Interviewing for SQL jobs is like the Special Olympics, only, I'd probably like those guys. Several things.

First, that kind of thing can be a test. They want to see how you respond under pressure and since they're pro-psychologists this is how they do it.

Second, most people don't know SQL nearly as well as they think, especially on the interviewer side. Very often you'll get asked to solve a problem that they've probably looked up in a book, that took them an hour to nail down, but, you've got to do it in 2 minutes. It's an incredibly dumb way to interview, especially on SQL, where the concepts often matter more than the syntax.

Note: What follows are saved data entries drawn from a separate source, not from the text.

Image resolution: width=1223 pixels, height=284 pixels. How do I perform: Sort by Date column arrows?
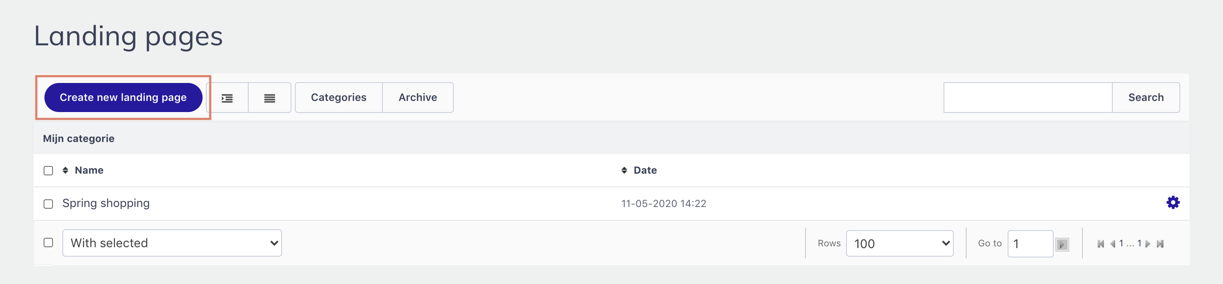point(624,170)
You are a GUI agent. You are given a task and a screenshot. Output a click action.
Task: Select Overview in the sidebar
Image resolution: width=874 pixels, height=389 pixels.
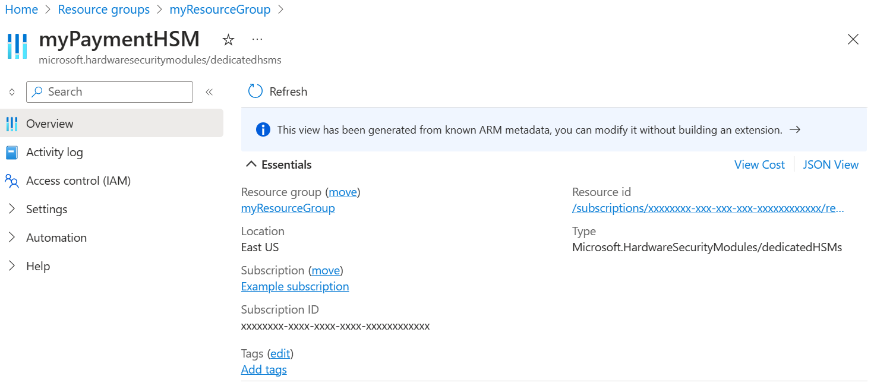[x=50, y=124]
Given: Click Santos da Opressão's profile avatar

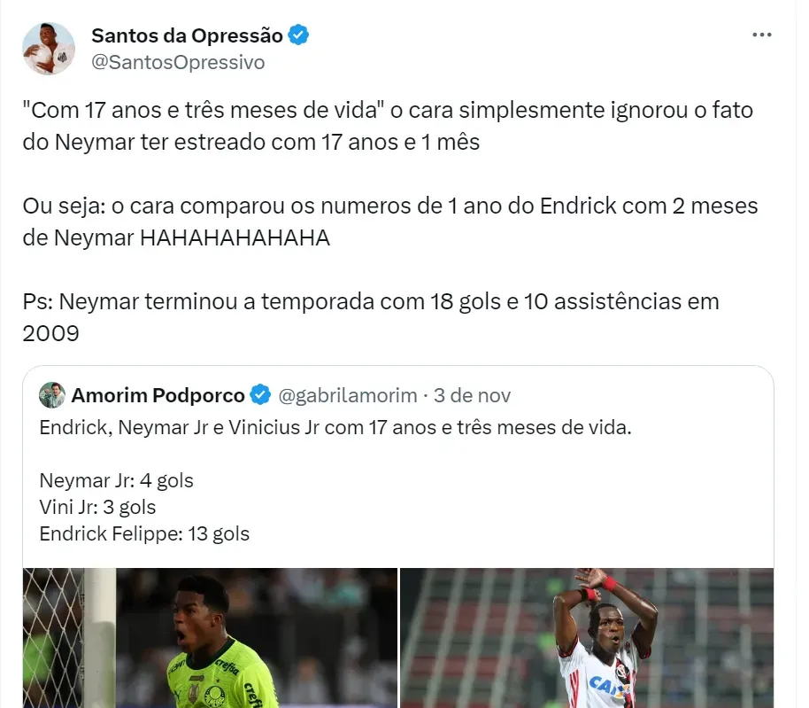Looking at the screenshot, I should 49,49.
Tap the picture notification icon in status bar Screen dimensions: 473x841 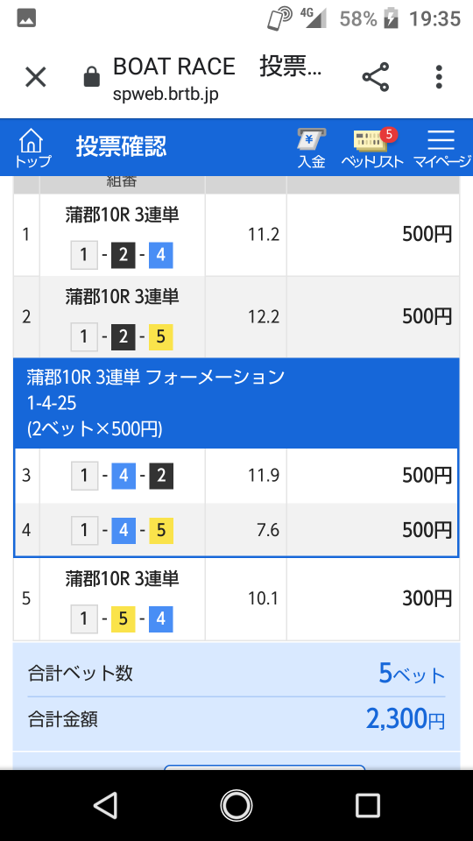tap(26, 18)
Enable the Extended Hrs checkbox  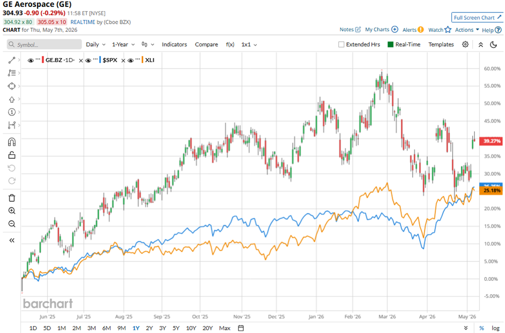341,45
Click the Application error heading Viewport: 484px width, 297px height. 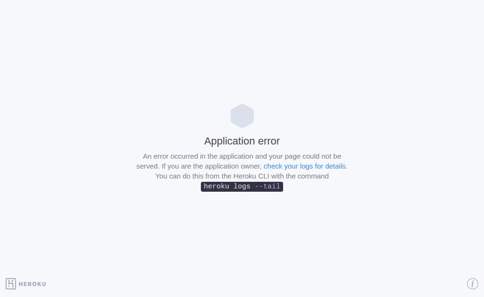242,141
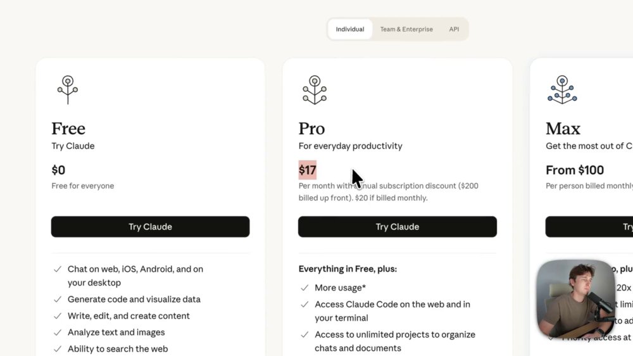
Task: Open the Team & Enterprise tab
Action: (406, 29)
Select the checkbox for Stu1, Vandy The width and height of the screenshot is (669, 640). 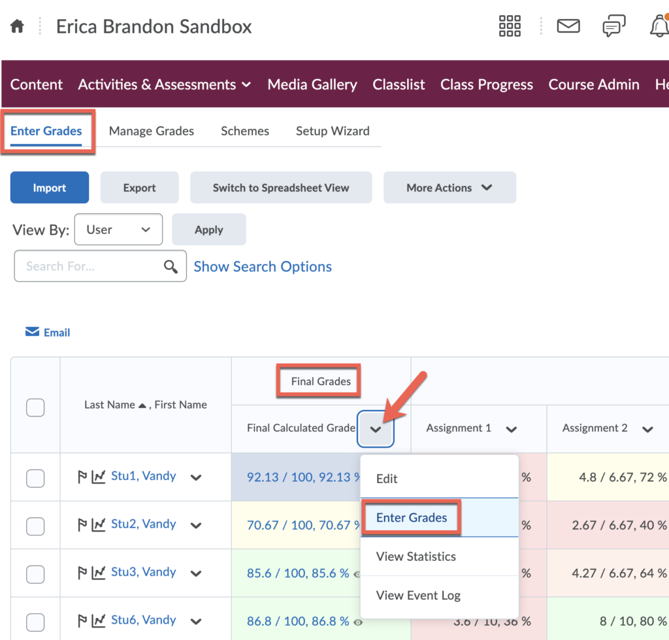[x=35, y=478]
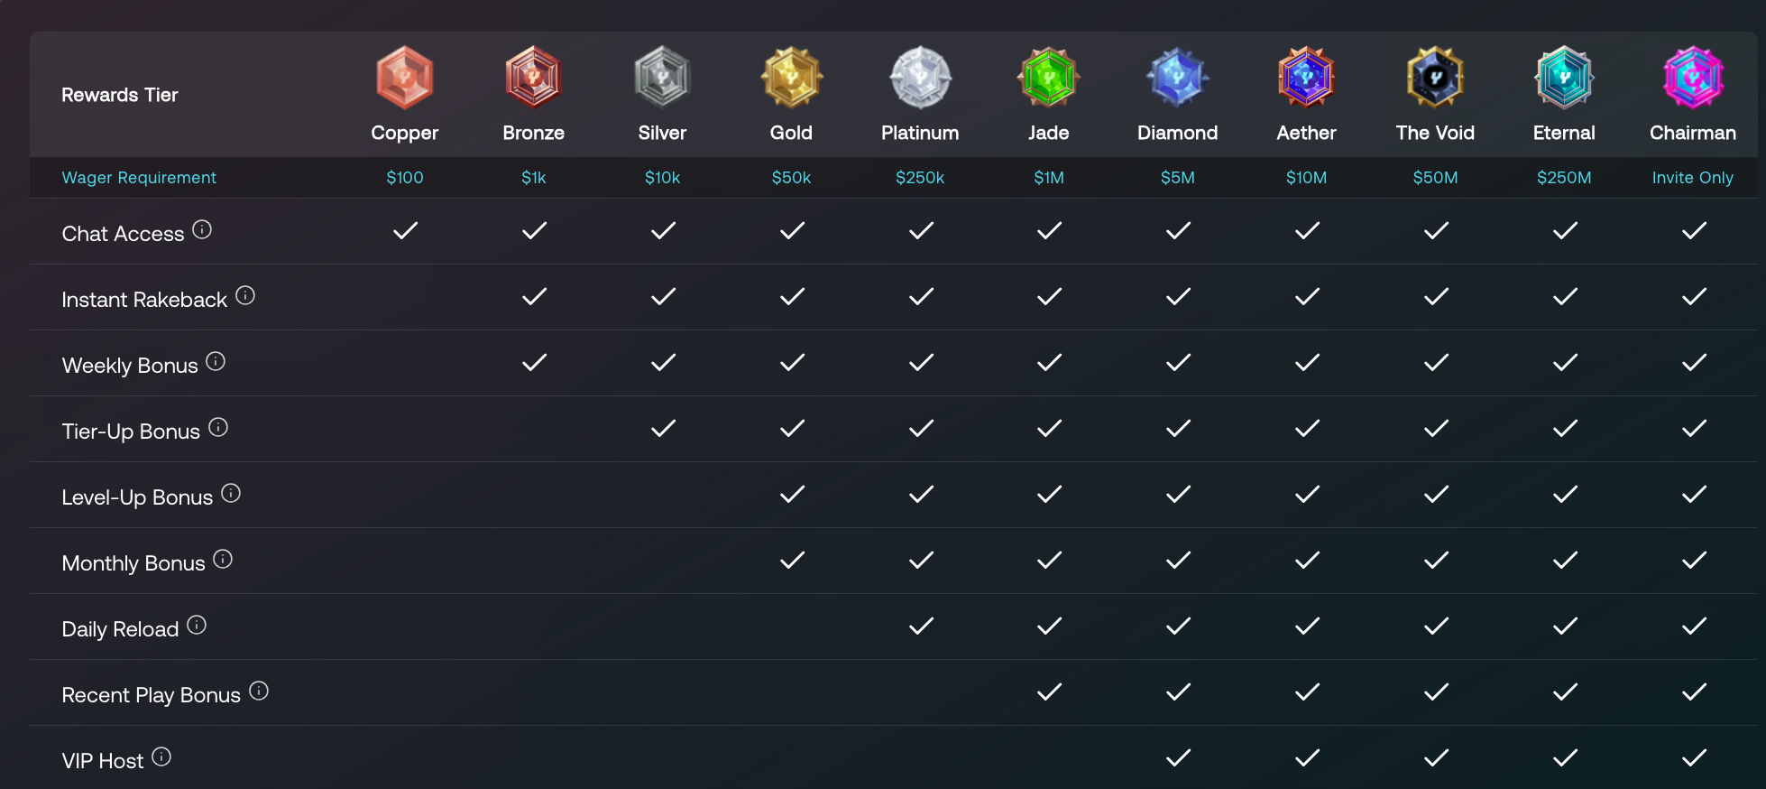Screen dimensions: 1766x789
Task: Click Daily Reload checkmark under Platinum
Action: point(921,627)
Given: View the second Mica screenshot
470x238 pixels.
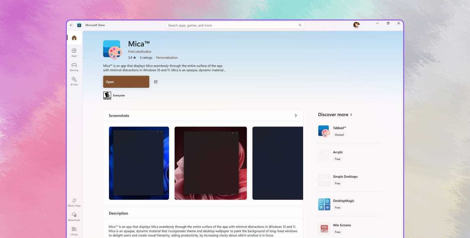Looking at the screenshot, I should (x=211, y=163).
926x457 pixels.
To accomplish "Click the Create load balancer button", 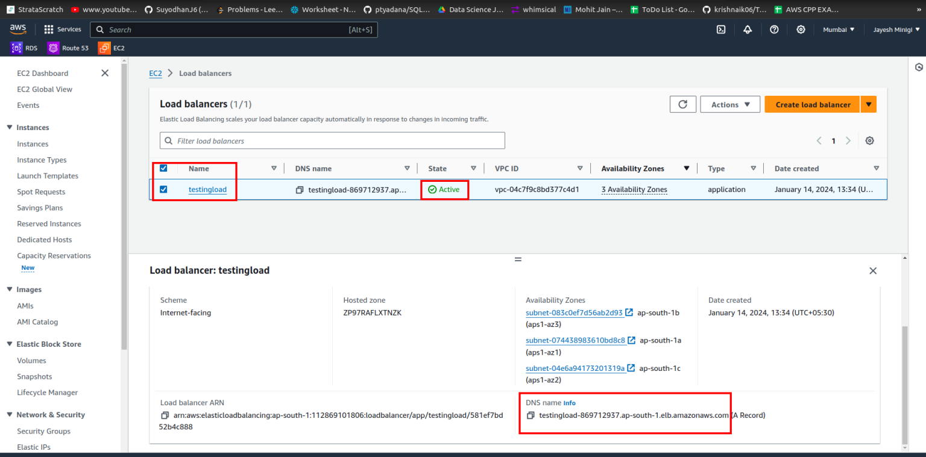I will click(811, 104).
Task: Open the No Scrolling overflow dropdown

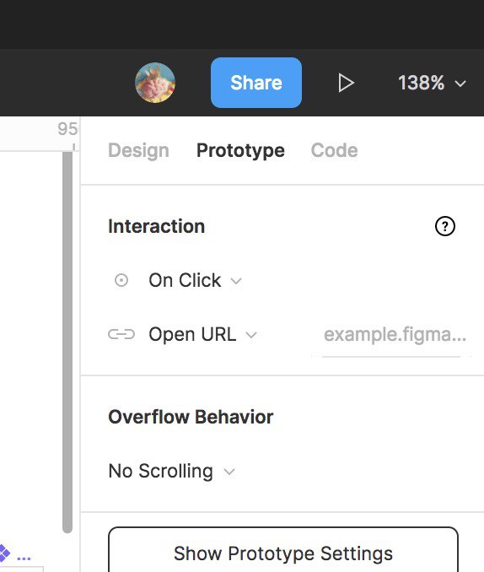Action: pos(172,471)
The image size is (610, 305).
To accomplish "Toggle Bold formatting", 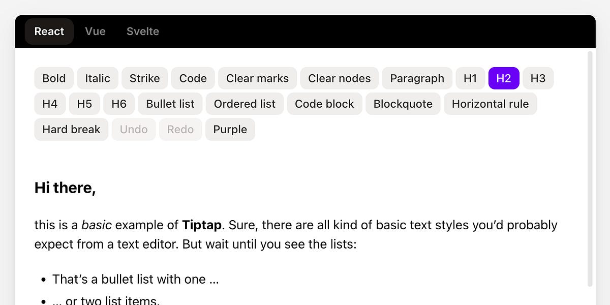I will pos(54,78).
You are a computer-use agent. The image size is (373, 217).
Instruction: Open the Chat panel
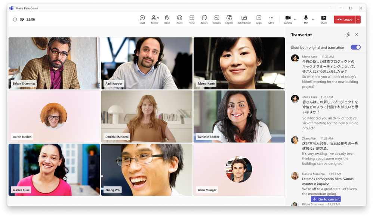(x=142, y=19)
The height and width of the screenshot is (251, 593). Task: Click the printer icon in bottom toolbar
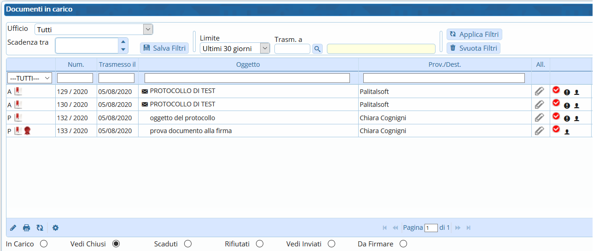click(x=27, y=228)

Third, every variant is different. I've worked on, studied, or certified, MySQL, SQL Server, SAS, Oracle, Access and Progress. Some, I know reasonably well, others less so, but they're all different. Even on something as simple as dates, their approaches are all different. In fact, date syntax is something that I barely memorize. Also, beware the interviewer, this is prevalent on the T-SQL side, who doesn't understand the other variants if you come from them. They're very dangerous, uninformed and rigid critters.

Fourth, you can run into a pro (sarcastically) who wants to play stump the techie. If he were a pro, the odds are very good he wouldn't play this game, or ask syntax questions, but the problem is that he isn't, knows it, and needs to prove his intellectual superiority. Sucks! There's nothing worse than competing with the interviewer. Welcome to IT!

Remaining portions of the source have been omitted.